Instructions to follow - Apart from the pictures, every line below is to be set down exactly.

********

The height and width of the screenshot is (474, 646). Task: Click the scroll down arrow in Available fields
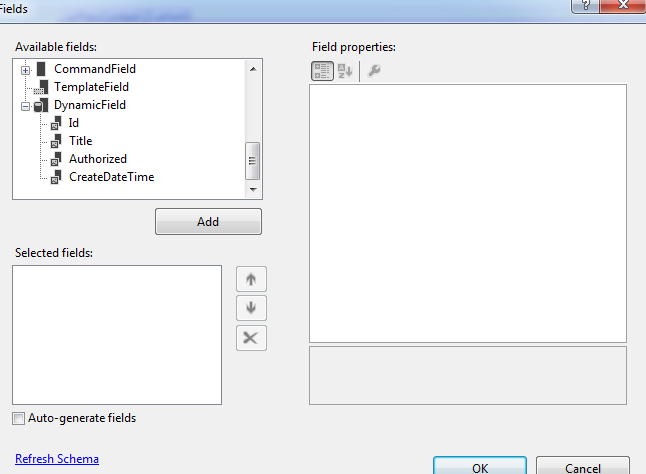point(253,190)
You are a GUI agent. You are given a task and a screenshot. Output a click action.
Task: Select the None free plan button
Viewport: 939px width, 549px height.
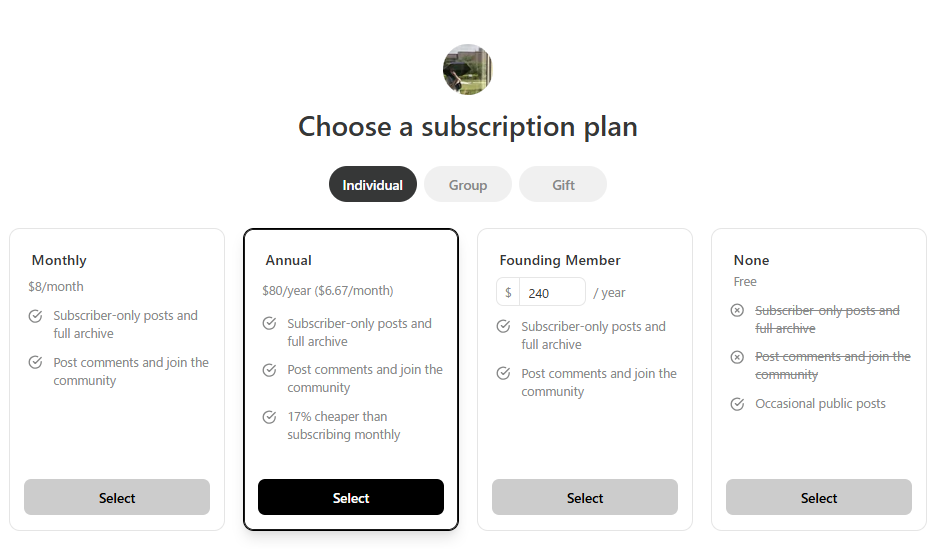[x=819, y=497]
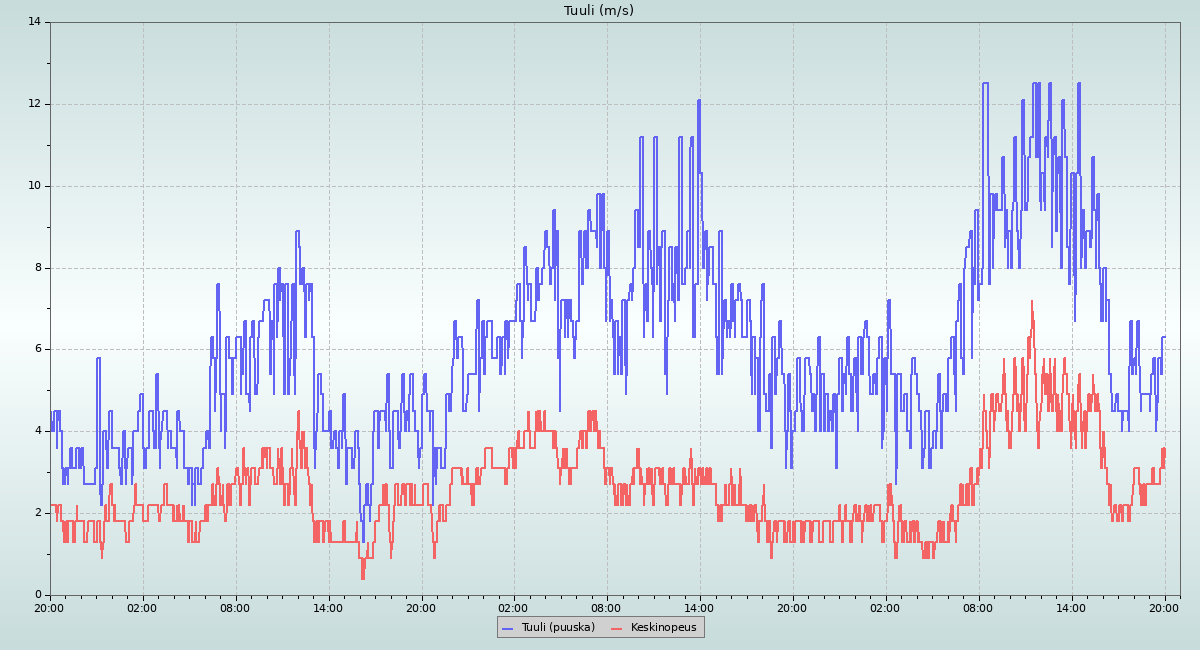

********

Reply -
The height and width of the screenshot is (474, 646). Task: Click the scroll down arrow in Available fields
point(253,190)
You are a GUI agent. You are given a task and a screenshot. Output a click action.
Task: Select the None free plan button
Viewport: 939px width, 549px height.
[x=819, y=497]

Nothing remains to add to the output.